Chi preferisce la NBA di oggi può invece seguire “Fire & Concrete”, la storia cinematografica più lunga mai realizzata per la serie: undici capitoli che seguono il protagonista dalle superiori alla G League fino all’approdo in NBA, passando per una ricostruzione dettagliata del Rucker Park, con Vince Staples nei panni di uno dei personaggi principali. Il posizionamento al Draft, tra l’altro, non è più fisso: dipende dalle prestazioni ottenute durante il percorso. Novità assoluta è poi la possibilità di invitare un amico a giocare in cooperativa nella propria MyCAREER, controllando un compagno di squadra personalizzabile che cresce insieme al proprio giocatore lungo tutta la carriera. Chi vuole farsi un’idea più precisa può guardare il trailer ufficiale: guarda il trailer.
MyTEAM: le carte ora contano tutte
In MyTEAM cambia la filosofia di fondo: qualunque carta giocatore in collezione può ora essere scambiata per ottenere ricompense, comprese quelle guadagnate tramite i livelli stagionali. Arriva anche un sistema di progressione Player XP legato alle carte, che sale di livello giocando e sblocca potenziamenti agli attributi – i progressi restano legati all’account, quindi non si perdono se la carta viene messa all’asta o scambiata. Tornano le modalità multiplayer più amate come Triplice Minaccia Online e Momento Decisivo Online, mentre la Casa d’Aste diventa per la prima volta cross-platform tra PS5, Xbox Series X|S e Nintendo Switch 2, dando vita al mercato di carte più ampio mai visto nella modalità.
MyNBA: gestione della franchigia più vicina alla realtà del CBA
MyNBA punta dichiaratamente a “tornare alle origini”, con oltre venti aggiornamenti alla gestione del roster chiesti dalla community: scambi a quattro squadre con un tetto ampliato a nove asset, conguagli economici e il ritorno dei contratti Eurostash per i prospetti internazionali. Le regole del CBA (l’accordo collettivo tra lega e giocatori) influenzano ora direttamente i contratti, con incentivi legati alle prestazioni e restrizioni sugli scambi legate al Second Apron. Debutta anche MyNBA Legacy, una modalità RPG a giocatore singolo che si sviluppa lungo un arco di cento anni, dove è possibile costruire una dinastia multigenerazionale ereditando i tratti dei propri predecessori.

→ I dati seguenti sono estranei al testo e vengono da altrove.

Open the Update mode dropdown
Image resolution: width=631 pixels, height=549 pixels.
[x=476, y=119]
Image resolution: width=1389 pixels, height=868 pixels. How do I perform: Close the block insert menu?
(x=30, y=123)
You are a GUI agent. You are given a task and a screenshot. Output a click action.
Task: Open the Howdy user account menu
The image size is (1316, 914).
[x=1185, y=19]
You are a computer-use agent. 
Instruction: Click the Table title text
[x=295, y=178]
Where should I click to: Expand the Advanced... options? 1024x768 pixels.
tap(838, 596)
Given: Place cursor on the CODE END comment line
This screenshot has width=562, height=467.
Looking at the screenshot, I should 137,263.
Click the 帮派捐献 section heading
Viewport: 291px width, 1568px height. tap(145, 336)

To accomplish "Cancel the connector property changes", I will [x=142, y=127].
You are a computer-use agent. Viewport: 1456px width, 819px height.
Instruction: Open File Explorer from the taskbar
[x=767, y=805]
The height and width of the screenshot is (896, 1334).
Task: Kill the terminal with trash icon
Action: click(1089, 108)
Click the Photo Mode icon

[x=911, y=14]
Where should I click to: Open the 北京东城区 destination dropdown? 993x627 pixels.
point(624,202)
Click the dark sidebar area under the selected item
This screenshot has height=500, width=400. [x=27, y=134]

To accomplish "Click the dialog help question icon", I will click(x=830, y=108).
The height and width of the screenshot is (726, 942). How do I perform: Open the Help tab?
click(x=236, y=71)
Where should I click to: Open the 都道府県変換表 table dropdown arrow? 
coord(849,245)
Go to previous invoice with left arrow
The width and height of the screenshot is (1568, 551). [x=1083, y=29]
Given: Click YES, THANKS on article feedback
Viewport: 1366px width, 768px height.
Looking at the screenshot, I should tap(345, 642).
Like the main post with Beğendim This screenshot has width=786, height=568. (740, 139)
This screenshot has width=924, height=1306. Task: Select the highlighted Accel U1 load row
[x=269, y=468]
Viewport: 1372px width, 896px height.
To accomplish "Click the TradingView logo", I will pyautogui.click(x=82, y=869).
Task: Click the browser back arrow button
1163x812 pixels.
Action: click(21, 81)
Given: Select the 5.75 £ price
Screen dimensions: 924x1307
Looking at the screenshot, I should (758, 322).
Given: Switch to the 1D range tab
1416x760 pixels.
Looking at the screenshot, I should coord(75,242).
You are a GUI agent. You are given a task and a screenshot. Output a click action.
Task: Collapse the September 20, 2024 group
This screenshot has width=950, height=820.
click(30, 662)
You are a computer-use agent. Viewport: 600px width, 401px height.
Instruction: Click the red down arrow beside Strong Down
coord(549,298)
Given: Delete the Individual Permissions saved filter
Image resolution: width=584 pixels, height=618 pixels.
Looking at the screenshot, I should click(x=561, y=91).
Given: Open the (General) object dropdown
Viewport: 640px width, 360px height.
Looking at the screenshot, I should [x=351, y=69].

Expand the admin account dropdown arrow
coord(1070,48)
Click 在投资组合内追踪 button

MyWNBA e The W: più controllo, più affiatamento di squadra
Le due modalità dedicate alla WNBA puntano sulla progressione personale e sulla coesione di squadra. In The W arriva il sistema Build-as-You-Go, che permette di rimuovere e riassegnare i traguardi raggiunti per adattare il proprio stile di gioco in corsa, insieme a nuovi Distintivi di squadra e delle compagne che rafforzano il gioco corale. MyWNBA invece rispecchia le funzionalità di MyNBA, con opzioni di simulazione personalizzabili e la possibilità di gestire scambi, Draft e l’intera franchigia dal front office.
L’Editor Il mio GIOCATORE e l’app NBA 2K HQ
Anche la creazione del personaggio cambia in profondità: al posto dei vecchi template arrivano gli Schemi personalizzati, costruiti combinando le caratteristiche di tre giocatori NBA o WNBA, con 40 modelli disponibili al lancio. Il sistema Distintivi viene sostituito da un meccanismo basato su Gettoni Distintivo, mentre il nuovo sistema Sinergia permette di potenziare ulteriormente le combinazioni scelte, fino ad arrivare al livello Leggenda.
Tutto questo sarà accessibile in anticipo grazie a NBA 2K HQ, la nuova app companion disponibile dal 21 agosto 2026 su App Store e Google Play: permette di creare il proprio build anche da mobile, caricarlo automaticamente sulla console e restare in contatto con la propria Crew tramite chat e gestione del roster in tempo reale.
Quando esce NBA 2K27
NBA 2K27 arriva in tutto il mondo dal 4 settembre 2026 su PlayStation 5, Xbox Series X|S, PC (tramite Steam) e Nintendo Switch 2. Chi acquista la Deluxe Edition o la Ultra Edition potrà accedere in anticipo dal 26 agosto 2026 alle 18:00, con un vantaggio fino a nove giorni sul lancio globale. Il gioco, sviluppato da Visual Concepts, è classificato PEGI 16.